Os profissionais que participaram da ação são lotados nos Centros de Formação e Atualização de Professores (Cefapros), instalados em 15 municípios polos de Mato Grosso.

O evento é realizado pela Seduc, em parceria com o programa de em Antropologia Social da Universidade Federal de Mato Grosso (UFMT), que possui vasta experiência com diversidades educacionais.

Compromisso

Uma das participantes é a formadora Serlene Ana, do município de Diamantino (208 km a Médio-Norte de Cuiabá). Ela que atua há 17 anos na rede estadual possui experiência nas áreas da Educação do Campo e Indígena.

“É muito importante, principalmente no atual momento, discutir diversidades educacionais e direitos humanos, já que vivemos uma situação delicada no país, onde todos os dias, pessoas estão perdendo seus direitos. Estamos vivenciando situações de ódio, xenofobia, homofobia e tantas outras fobias”, frisou.

Para a educadora, a formação mostra que a Seduc está demonstrando compromisso em fortalecer as políticas de diversidades educacionais. Ela lembra ainda que, mesmo faltando professores que atuem diretamente nessas áreas, o trabalho é uma responsabilidade de todos.

“Precisamos intensificar uma formação mais humana, para que nossos professores entendam, que acima de qualquer situação, o respeito pelo ser humano é mais importante que a sua religião, sexualidade, raça, etnia”, finalizou.

Desafio

O superintendente de Diversidades Educacionais da Seduc, Admilson Assunção, lembra que o desafio, principalmente em tempos de conflitos, é resgatar o que é universal. “Todos têm direitos. Está além da raça, da orientação sexual, crença, nacionalidade, etc. e é importante fortalecer isso com os formadores da Seduc”.

Para o educador, a educação é o caminho superar qualquer obstáculo. “A escola é o local da diversidade, é onde estão e afloram todas as diferenças e os Direitos Humanos precisam estar ali, garantindo que os alunos sejam respeitados e tenham seus direitos garantidos”.

O professor Lucas Albuquerque lembra que a superintendência se depara hoje com muitos casos de discriminação étnico-racial e contra LGBTs nas escolas. “Temos trabalhado para o enfretamento do racismo e da LGBTfobia nas escolas, principalmente deste último, tendo em vista o aumento da violência contra essa comunidade”, afirmou.

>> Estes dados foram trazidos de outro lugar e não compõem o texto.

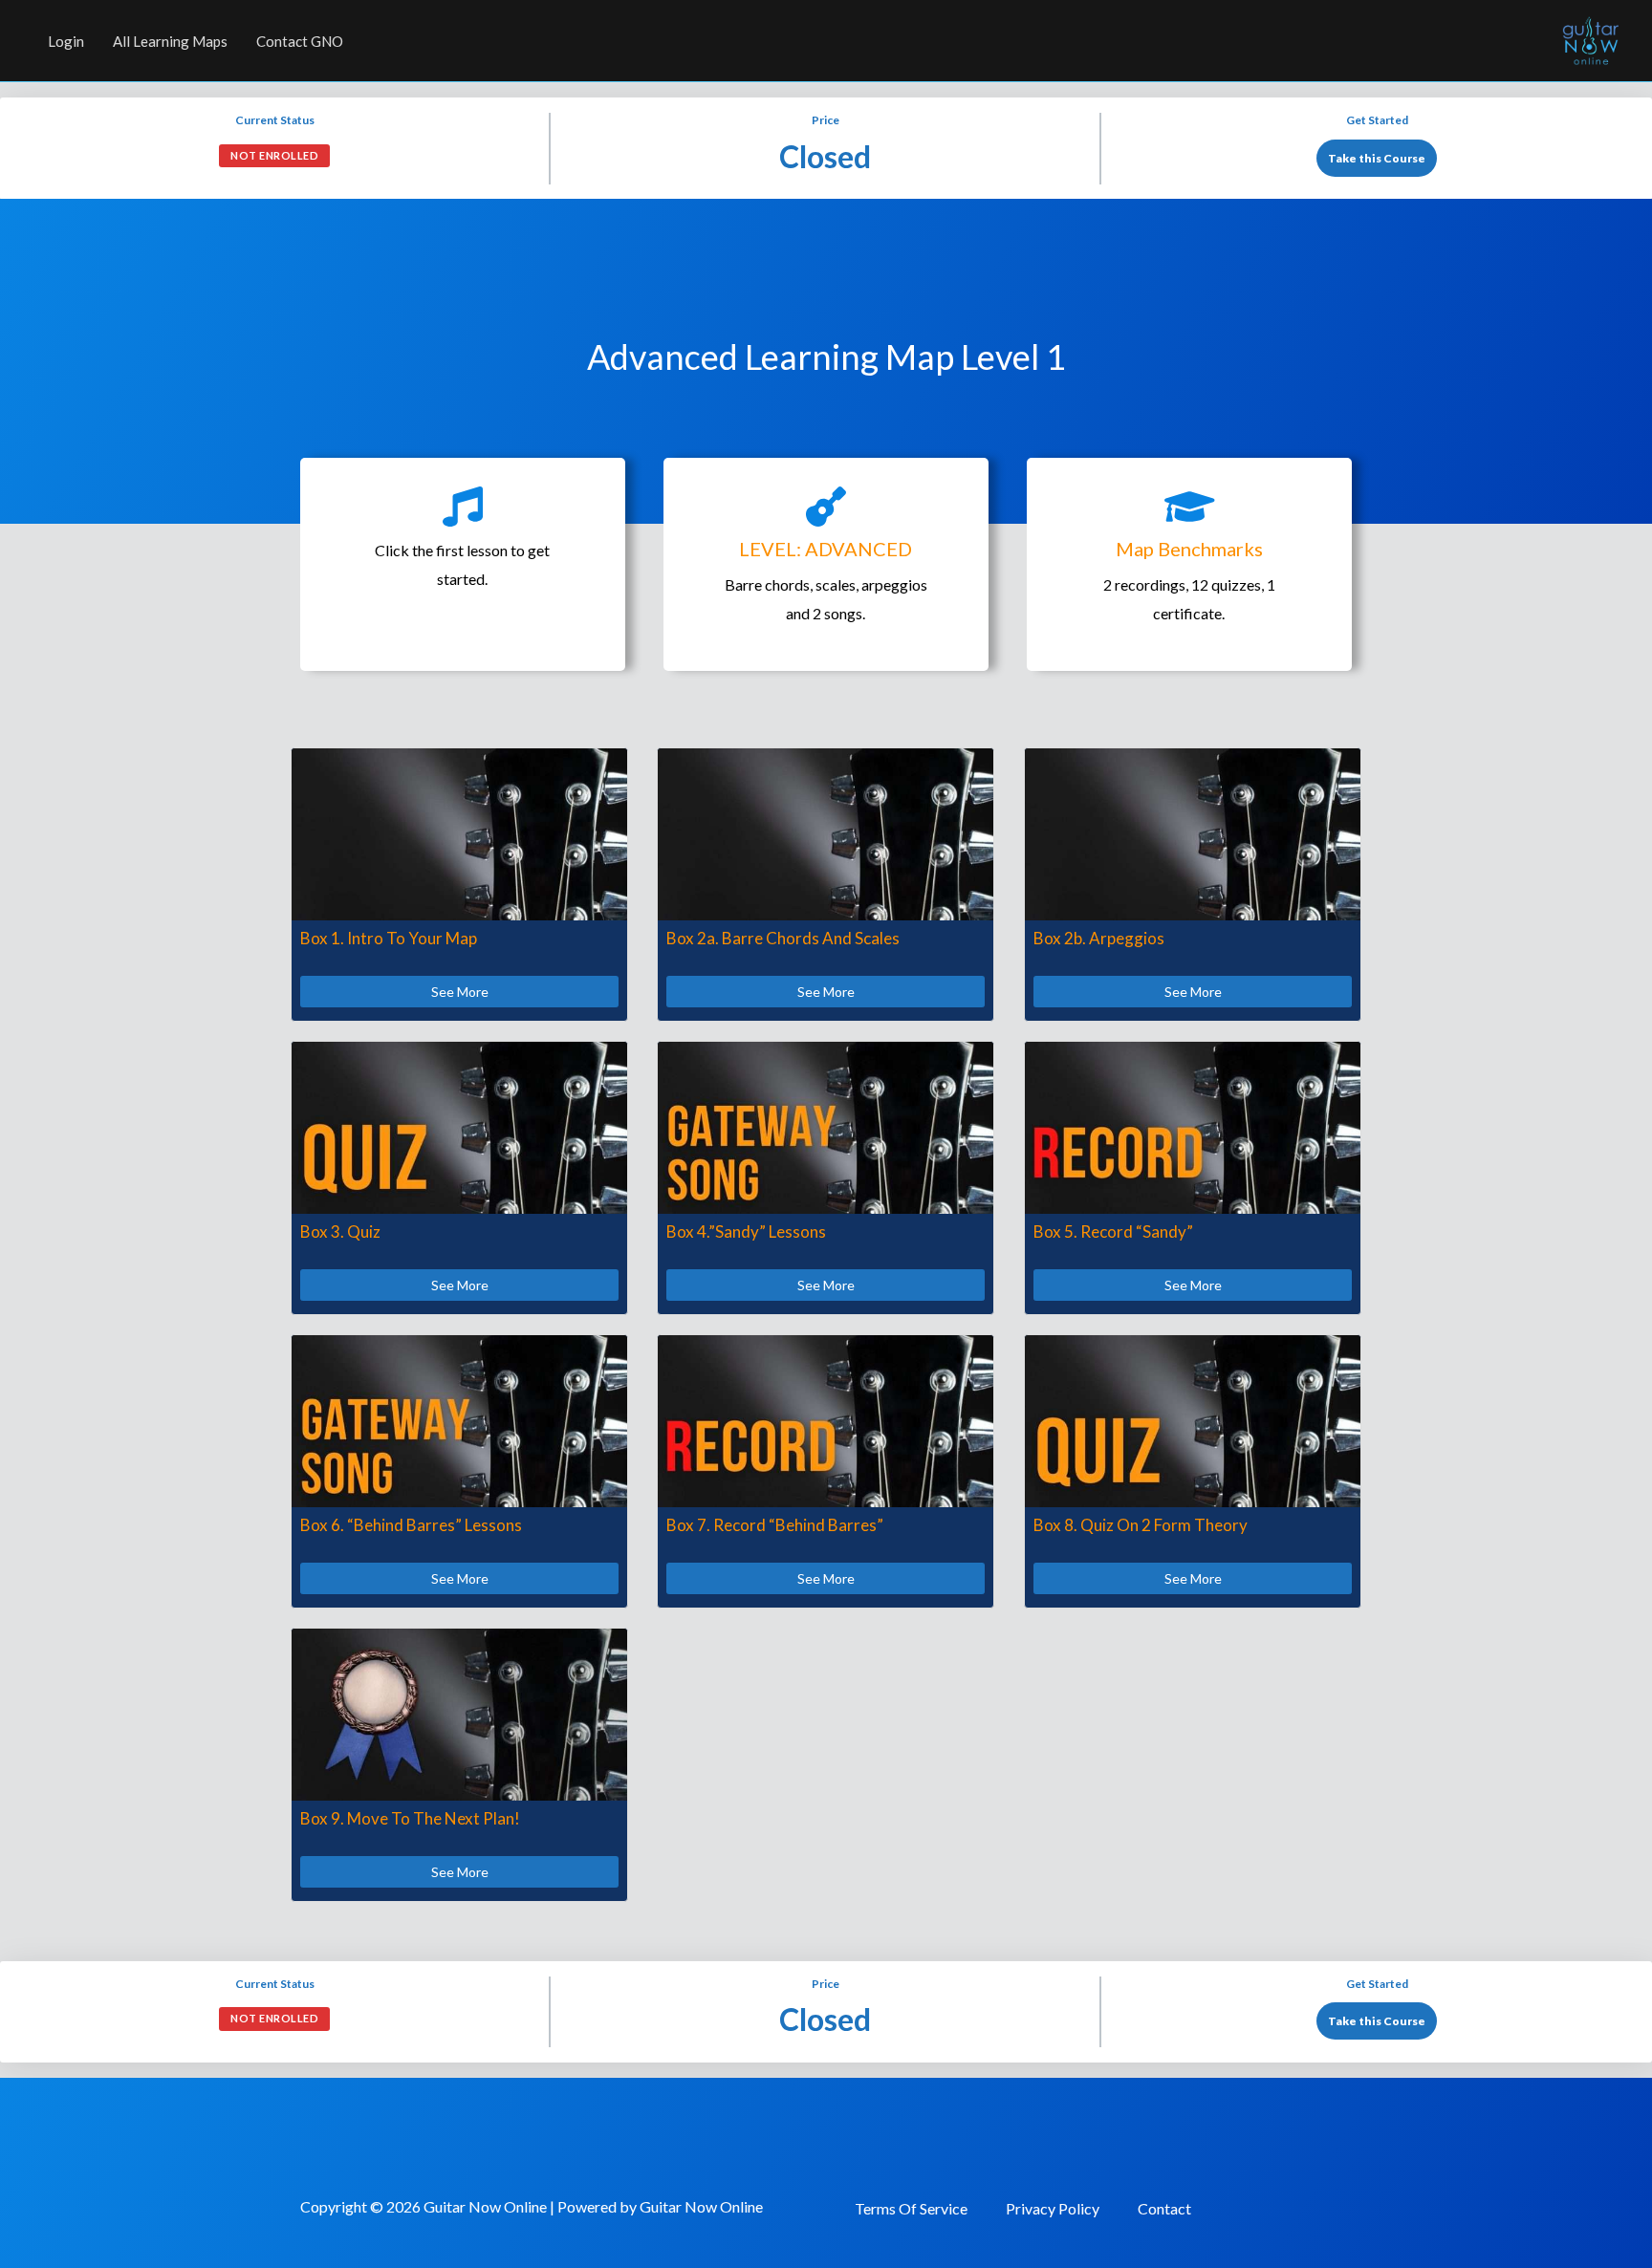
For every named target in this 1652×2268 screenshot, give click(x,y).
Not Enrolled (274, 155)
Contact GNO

O trabalho do setor abraça todo o Estado. “Onde existem necessidades, estamos presentes. Trabalhamos com orientativos, formações, aplicação da legislação, acompanhamento, diálogos e palestras”.

Admilson acrescenta que as unidades escolares podem procurar a Seduc para orientação. “A superintendência existe e está aqui para apoiar as escolas e os alunos. Os professores pedem por ações voltadas aos Direitos Humanos e vamos continuar intensificando essa forma de atuação”, finalizou.

A Superintendência de Diversidades Educacionais abraça a Educação Especial, Indígena, Jovens e Adultos, do Campo, Ambiental, Quilombolas, Étnico-racial, LGBTs e outros.